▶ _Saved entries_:
________________________________________

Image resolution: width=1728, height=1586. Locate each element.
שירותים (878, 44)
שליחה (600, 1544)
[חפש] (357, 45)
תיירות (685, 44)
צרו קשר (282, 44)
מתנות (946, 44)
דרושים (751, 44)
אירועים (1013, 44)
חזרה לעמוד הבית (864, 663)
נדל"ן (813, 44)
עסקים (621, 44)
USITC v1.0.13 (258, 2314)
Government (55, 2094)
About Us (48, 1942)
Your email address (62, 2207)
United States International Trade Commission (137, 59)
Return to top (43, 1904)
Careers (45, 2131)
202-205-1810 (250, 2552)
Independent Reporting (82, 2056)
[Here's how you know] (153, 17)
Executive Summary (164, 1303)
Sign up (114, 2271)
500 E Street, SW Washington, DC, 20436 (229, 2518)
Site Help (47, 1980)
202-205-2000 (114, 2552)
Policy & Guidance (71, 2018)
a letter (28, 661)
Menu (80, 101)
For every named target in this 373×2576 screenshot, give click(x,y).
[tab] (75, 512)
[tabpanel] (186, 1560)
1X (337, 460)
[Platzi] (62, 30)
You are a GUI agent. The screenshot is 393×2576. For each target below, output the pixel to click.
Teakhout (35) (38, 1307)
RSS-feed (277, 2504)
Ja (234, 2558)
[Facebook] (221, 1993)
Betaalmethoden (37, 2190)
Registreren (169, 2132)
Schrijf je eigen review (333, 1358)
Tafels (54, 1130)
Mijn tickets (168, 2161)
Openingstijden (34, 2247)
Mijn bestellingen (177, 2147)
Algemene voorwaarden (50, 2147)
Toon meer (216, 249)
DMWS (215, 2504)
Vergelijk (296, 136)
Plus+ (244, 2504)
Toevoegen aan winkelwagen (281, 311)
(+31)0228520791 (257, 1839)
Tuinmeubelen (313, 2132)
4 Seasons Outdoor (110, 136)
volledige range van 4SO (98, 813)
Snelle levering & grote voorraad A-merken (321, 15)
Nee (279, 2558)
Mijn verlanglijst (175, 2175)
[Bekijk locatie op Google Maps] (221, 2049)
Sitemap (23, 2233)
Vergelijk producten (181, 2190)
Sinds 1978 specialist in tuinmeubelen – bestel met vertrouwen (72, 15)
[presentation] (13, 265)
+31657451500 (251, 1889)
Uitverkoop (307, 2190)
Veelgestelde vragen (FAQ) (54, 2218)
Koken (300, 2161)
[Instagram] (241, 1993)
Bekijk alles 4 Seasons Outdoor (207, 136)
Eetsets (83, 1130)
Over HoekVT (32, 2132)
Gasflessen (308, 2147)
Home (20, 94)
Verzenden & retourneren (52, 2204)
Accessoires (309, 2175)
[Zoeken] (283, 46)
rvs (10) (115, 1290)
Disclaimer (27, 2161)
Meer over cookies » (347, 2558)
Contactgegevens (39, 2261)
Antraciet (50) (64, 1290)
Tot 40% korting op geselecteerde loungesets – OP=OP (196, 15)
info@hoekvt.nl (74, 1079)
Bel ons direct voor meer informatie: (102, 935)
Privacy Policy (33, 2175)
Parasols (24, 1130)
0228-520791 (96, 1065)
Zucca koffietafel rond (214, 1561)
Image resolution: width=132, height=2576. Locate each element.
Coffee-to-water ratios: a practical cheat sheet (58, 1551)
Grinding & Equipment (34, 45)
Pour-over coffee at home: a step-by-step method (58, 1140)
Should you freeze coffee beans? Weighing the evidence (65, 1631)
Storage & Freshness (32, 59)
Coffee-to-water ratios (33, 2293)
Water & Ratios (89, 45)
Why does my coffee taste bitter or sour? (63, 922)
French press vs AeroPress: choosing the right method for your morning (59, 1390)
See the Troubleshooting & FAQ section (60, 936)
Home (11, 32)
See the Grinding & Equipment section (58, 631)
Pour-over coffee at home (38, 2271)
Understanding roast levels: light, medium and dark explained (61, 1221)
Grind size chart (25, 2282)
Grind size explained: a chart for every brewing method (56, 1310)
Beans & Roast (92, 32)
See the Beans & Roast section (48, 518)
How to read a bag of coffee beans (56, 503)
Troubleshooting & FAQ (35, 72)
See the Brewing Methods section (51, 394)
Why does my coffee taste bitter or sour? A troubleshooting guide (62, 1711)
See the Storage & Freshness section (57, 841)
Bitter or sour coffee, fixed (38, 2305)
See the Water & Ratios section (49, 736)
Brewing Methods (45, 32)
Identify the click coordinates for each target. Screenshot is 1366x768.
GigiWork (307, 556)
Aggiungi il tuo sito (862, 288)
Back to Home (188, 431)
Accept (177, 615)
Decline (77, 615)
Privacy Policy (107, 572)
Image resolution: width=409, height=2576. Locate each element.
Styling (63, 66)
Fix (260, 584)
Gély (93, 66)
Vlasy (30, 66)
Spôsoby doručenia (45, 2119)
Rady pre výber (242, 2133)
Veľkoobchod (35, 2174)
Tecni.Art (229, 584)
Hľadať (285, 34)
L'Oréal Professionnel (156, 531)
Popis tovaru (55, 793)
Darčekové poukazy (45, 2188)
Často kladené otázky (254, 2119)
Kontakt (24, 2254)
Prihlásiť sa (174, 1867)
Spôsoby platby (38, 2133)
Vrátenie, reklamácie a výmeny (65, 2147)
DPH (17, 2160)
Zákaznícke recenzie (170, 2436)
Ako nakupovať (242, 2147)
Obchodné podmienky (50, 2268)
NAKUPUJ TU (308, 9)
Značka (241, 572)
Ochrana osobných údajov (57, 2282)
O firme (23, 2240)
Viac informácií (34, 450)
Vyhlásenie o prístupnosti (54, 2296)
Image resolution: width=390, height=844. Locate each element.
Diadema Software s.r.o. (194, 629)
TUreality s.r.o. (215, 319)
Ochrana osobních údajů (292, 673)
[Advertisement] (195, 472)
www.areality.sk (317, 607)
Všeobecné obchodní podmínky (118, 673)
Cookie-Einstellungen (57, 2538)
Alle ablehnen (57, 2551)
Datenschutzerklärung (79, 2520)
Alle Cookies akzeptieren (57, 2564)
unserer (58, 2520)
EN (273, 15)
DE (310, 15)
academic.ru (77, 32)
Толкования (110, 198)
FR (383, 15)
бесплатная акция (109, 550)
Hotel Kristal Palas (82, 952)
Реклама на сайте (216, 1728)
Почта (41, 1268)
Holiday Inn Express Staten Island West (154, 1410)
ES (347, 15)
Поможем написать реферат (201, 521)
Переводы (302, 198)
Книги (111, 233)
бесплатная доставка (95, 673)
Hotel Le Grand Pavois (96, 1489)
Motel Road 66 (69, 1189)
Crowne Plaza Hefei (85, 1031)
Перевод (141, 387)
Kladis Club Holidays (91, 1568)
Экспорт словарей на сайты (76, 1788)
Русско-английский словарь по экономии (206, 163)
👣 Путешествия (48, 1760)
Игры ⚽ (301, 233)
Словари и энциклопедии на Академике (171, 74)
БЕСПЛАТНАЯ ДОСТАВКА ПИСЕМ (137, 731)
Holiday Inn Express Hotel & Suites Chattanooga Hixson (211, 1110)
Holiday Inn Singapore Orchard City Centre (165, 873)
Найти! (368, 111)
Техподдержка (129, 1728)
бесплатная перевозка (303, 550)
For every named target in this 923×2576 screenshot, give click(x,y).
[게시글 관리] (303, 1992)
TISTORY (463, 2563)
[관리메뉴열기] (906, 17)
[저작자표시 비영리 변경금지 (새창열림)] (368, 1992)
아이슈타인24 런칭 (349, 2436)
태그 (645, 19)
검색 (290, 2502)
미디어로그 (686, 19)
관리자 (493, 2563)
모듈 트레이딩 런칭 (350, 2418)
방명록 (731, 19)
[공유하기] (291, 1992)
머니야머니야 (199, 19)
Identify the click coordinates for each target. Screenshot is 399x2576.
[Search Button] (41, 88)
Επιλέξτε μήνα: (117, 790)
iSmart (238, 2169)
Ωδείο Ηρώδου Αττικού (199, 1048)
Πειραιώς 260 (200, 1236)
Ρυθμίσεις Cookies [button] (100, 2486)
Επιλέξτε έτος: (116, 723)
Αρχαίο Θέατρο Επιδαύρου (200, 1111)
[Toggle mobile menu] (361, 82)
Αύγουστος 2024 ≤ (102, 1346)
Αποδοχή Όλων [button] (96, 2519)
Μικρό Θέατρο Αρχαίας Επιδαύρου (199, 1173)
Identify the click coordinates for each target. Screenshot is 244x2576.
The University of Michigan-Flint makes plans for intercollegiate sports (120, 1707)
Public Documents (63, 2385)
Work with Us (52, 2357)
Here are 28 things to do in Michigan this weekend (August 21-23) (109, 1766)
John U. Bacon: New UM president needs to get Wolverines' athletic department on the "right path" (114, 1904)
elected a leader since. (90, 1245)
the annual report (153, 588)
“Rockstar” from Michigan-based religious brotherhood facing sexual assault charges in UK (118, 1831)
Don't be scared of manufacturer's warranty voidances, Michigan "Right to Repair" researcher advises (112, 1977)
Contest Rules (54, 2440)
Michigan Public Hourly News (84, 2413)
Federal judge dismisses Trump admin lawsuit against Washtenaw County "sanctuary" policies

________________________________________

▶ _What to work on_: One number answers this exercise: the count of lines above in which the word "Hotel" appears.

▶ _Response to this task_: 3